I’m addicted to Deadwood, David Milch’s HBO series that was cancelled after three seasons (it ran from 2004-2007).  It’s a T.V. show about the wild American West of the 1870’s—with all its drinking, whores, stabbin’ and golddiggin’.  The thing’s also written in iambic pentameter.   

 

Or, close to it.  There has been a lot of online debate about whether or not this show really is in iambic pentameter, and I haven’t gone through all the transcripts, but I have watched some episodes closely enough to know that huge swaths of the dialogue do scan as blank verse, which is the non-rhyming structure in iambic pentameter that Shakespeare helped make famous. 

 

Deadwood is Shakespearean in lots of ways.  For one, it gloriously mixes high and low: In episode 1, there were 12 “f*c*”’s in the first 10 minutes; and there were about 2980  “f*c*”’s is the series.  The content goes high and low too: We get duels and disembowelment while dancing with the twangs of the human spirit. 

 

 For a small review of poetic law: Iambic pentameter is a literary rhythm that puts five iambs—or 2-beat phrases—in a line.  By a “2-beat phrase,” I mean a phrase that contains a first, unstressed syllable then a second, stressed syllable.  If read out loud like a song, a line of iambic pentameter sounds like this 

 

da–DUM    da-DUM    da-DUM     da-DUM    da-DUM 

 

When listening for the iambic pentameter in a line, you do need a loose sense of rhythm.  You sometimes squish words together and sometimes slow them down, to mine for the most natural, most human beat.  For instance, the phrase “friggin’ A-hole” can, depending on how fast it comes out of an angry or less angry mouth, be heard as anything from two to four syllables. 

 

Below are a few lines of dialogue from Deadwood.  Afterwards, I’ll try to put them into verse.

 

 

Hearst [a successful California businessman whose come to town wanting to mine for gold]: Shall I perceive you, then, as dangerous to my interests? 

 

Al [the local thug who has a stronghold on the goldmines]: As capable of inconvenience and of some damage and debt to those that would act against my interests, I cannot fu*k*n* argue with dangerous.
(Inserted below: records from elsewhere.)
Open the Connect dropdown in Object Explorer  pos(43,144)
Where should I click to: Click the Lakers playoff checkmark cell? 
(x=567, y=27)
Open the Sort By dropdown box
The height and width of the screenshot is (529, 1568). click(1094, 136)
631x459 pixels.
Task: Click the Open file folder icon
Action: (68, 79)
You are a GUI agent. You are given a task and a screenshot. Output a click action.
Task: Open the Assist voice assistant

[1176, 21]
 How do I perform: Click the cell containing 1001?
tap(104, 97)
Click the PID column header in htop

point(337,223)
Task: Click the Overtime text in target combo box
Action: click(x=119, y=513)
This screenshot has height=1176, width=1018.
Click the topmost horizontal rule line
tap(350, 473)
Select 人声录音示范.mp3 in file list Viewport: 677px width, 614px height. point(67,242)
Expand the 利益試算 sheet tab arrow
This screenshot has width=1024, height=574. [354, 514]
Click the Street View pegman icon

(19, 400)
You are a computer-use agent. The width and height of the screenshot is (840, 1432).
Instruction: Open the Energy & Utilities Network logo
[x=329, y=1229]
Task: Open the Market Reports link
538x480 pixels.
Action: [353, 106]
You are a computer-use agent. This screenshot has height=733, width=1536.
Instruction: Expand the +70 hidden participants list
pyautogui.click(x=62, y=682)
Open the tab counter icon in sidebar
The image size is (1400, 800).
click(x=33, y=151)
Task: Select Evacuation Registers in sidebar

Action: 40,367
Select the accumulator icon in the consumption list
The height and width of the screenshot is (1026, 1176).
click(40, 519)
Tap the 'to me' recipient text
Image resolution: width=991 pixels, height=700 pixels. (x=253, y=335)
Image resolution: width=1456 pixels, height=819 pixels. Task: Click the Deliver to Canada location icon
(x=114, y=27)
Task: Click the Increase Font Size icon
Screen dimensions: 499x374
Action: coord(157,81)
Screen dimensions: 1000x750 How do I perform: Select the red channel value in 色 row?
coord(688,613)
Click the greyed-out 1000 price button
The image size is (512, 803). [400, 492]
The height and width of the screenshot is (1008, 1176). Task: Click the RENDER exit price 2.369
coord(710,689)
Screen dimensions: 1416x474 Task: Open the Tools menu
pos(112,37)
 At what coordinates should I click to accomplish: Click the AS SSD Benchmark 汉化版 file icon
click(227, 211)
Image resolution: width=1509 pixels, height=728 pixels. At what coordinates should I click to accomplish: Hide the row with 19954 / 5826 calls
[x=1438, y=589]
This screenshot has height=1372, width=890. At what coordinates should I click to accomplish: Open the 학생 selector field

Different from powerful, though, which speaks to potency longer term. I’d not have myself called powerful in your company or the captain’s. 

 

Hearst: Then I’ll hope that your insult is cured, to spare the camp any danger of however brief a duration. 

 

Al: And to look for one fu*k*n* instant out of the other end of the telescope — once placated, I’m meek as a babe. 

 

 

Here’s that dialogue in verse with five stressed syllables highlighted per line (gotta enter a western drawl, in which some words are squished into a grunt): 

 

Shall I perceive you, then, as dangerous to

my interests?  As capable of inconvenience

and of some damage and debt to those that would act against

my interests, I cannot fu*k*n* argue with dangerous.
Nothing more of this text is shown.